PASSAGE START
Stackoverflow error in Fortran with OpenMP [duplicate]

Stackoverflow error in Fortran with OpenMP [duplicate] - windows

main program:
program main
use omp_lib
use my_module
implicit none
integer, parameter :: nmax = 202000
real(8) :: e_in(nmax) = 0.D0
integer i
call omp_set_num_threads(2)
!$omp parallel default(firstprivate)
!$omp do
do i=1,2
print *, e_in(i)
print *, eTDSE(i)
end do
!$omp end do
!$omp end parallel
end program main
module:
module my_module
implicit none
integer, parameter, private :: ntmax = 202000
double complex :: eTDSE(ntmax) = (0.D0,0.D0)
!$omp threadprivate(eTDSE)
end module my_module
compiled using:
ifort -openmp main.f90 my_module.f90
It gives the Segmentation fault when execution. If remove one of the print commands in the main program, it runs fine. Also if remove the omp function and compile without -openmp option, it runs fine too.
PASSAGE END
EXERCISE DATA START
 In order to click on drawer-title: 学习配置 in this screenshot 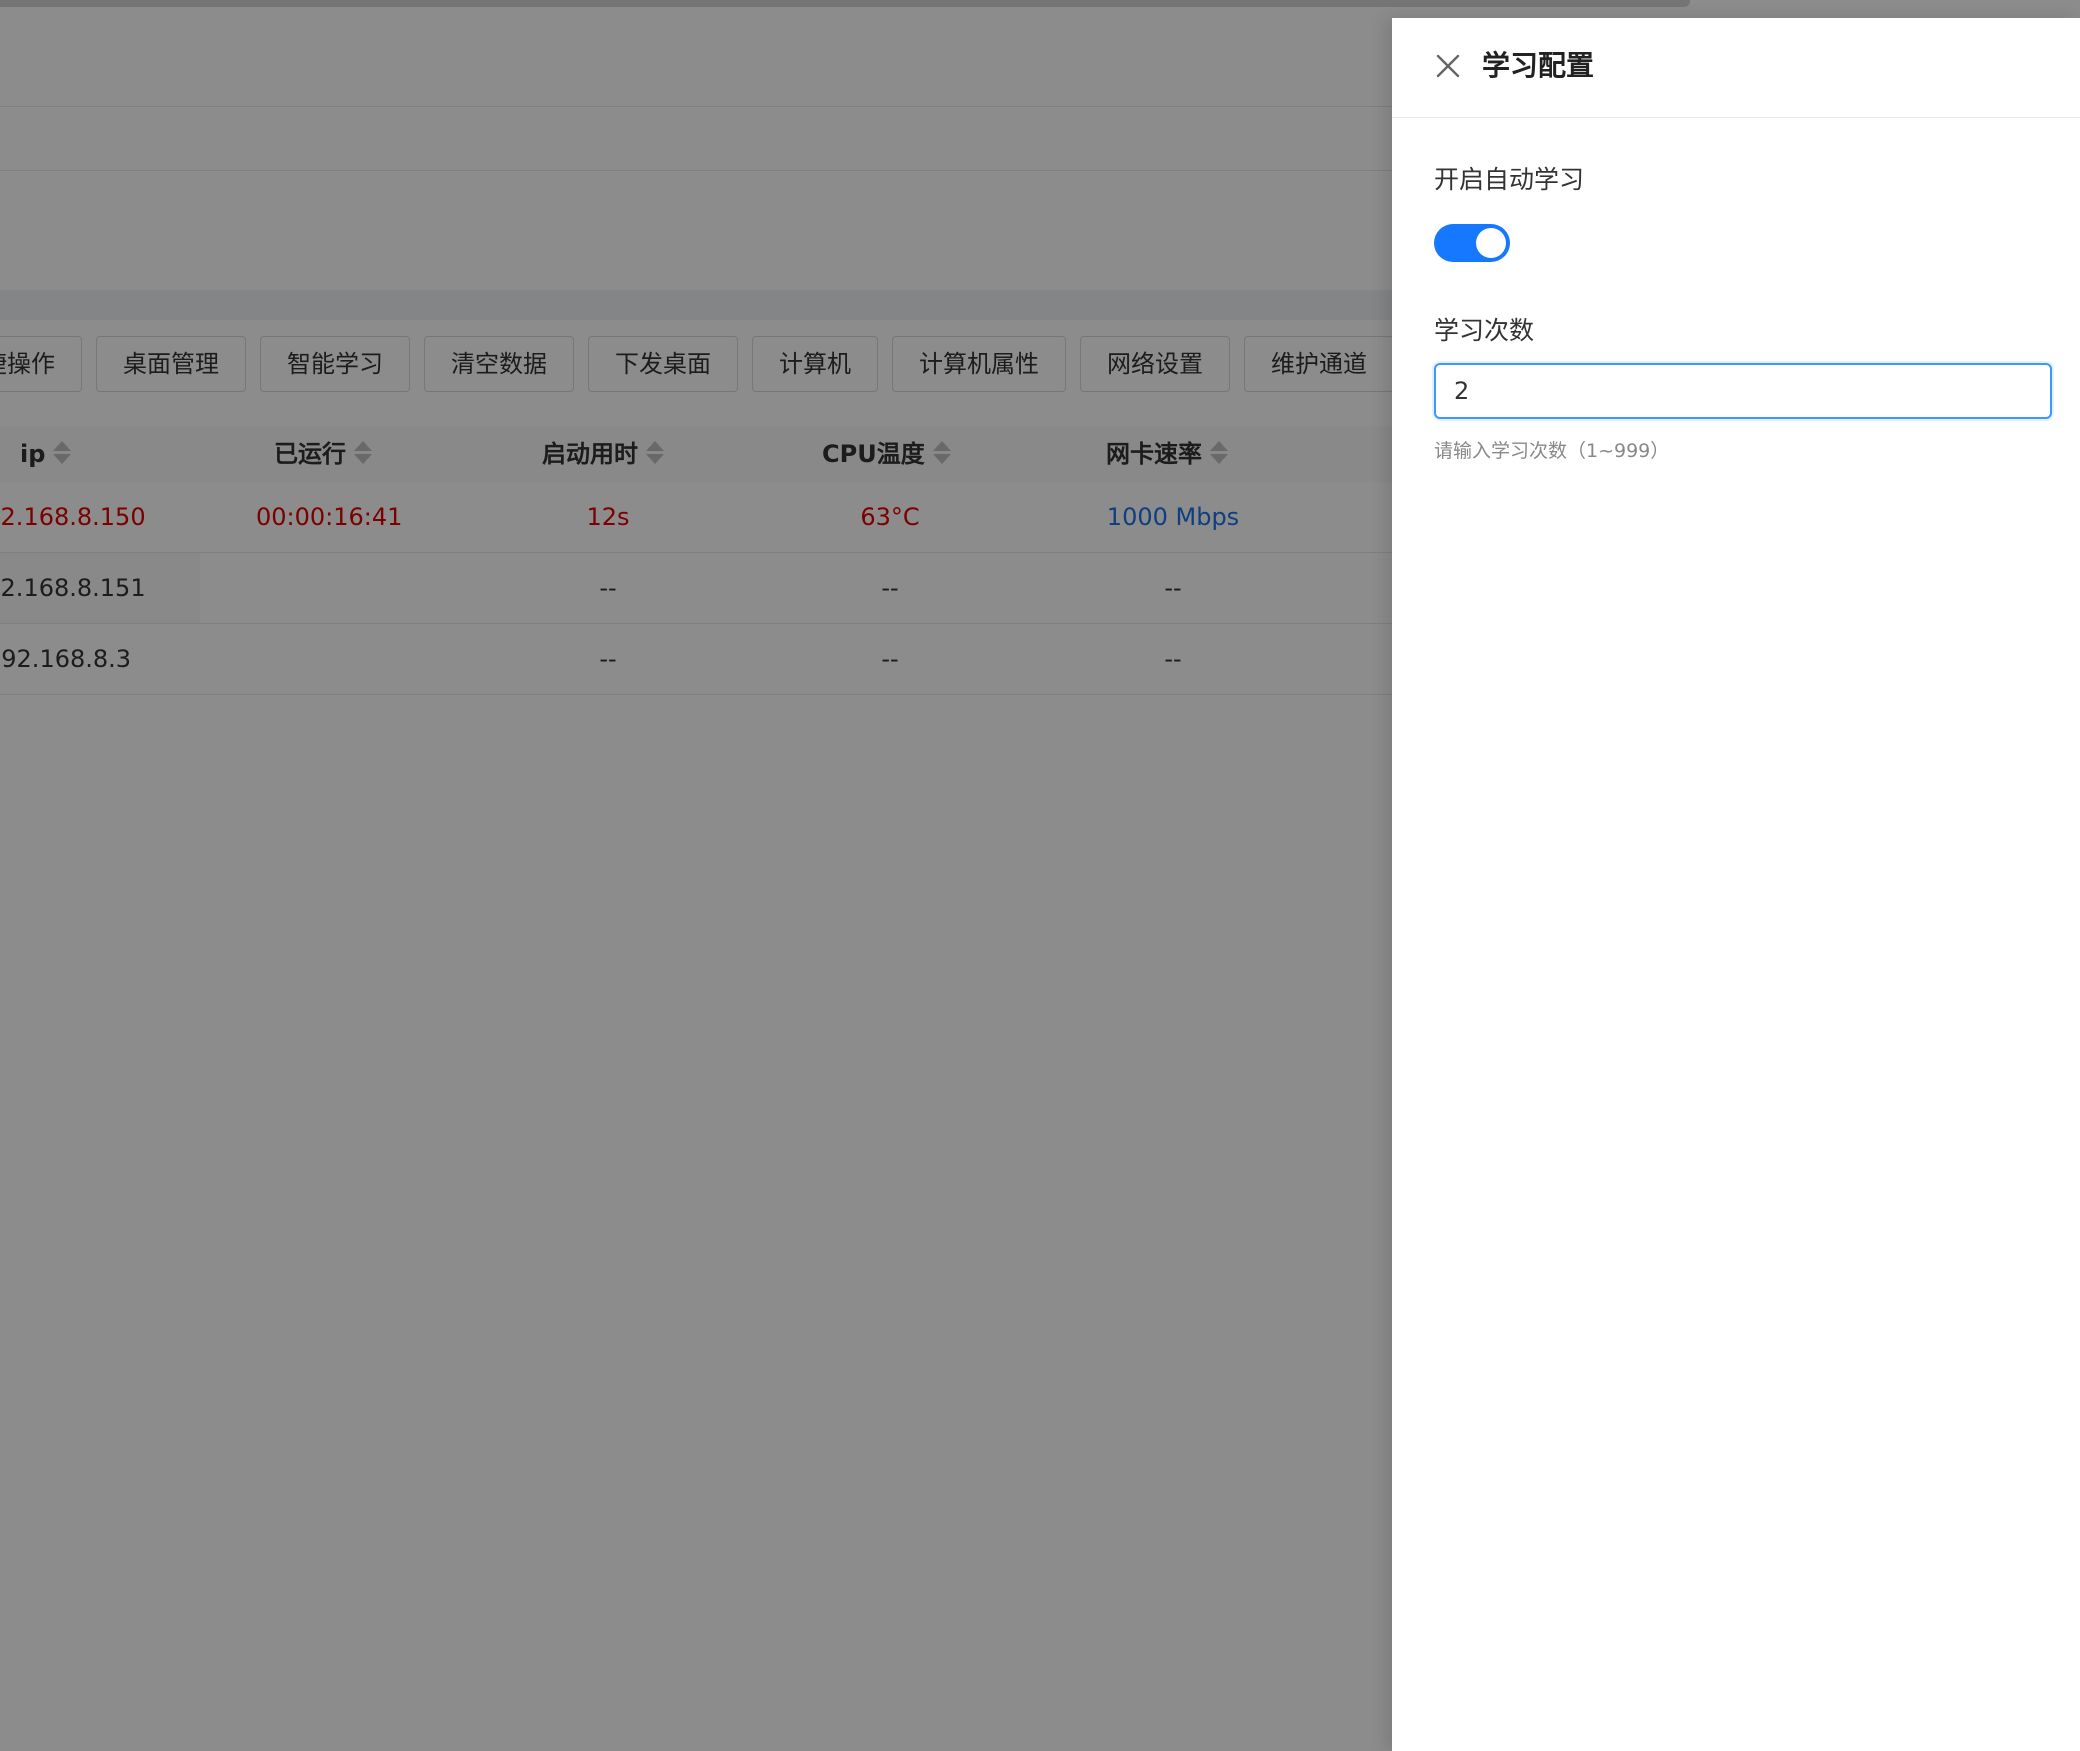, I will do `click(1538, 66)`.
EXERCISE DATA END
Recast the paragraph of the Fortran and OpenMP question that begins "It gives the Segmentation fault" as a brief bulleted list that keeps its main facts.

## SOLUTION TO THE EXERCISE
- Executing the program produces a segmentation fault.
- Removing one of the print commands in the main program lets it run fine.
- Removing the omp function and compiling without the -openmp option also lets it run fine.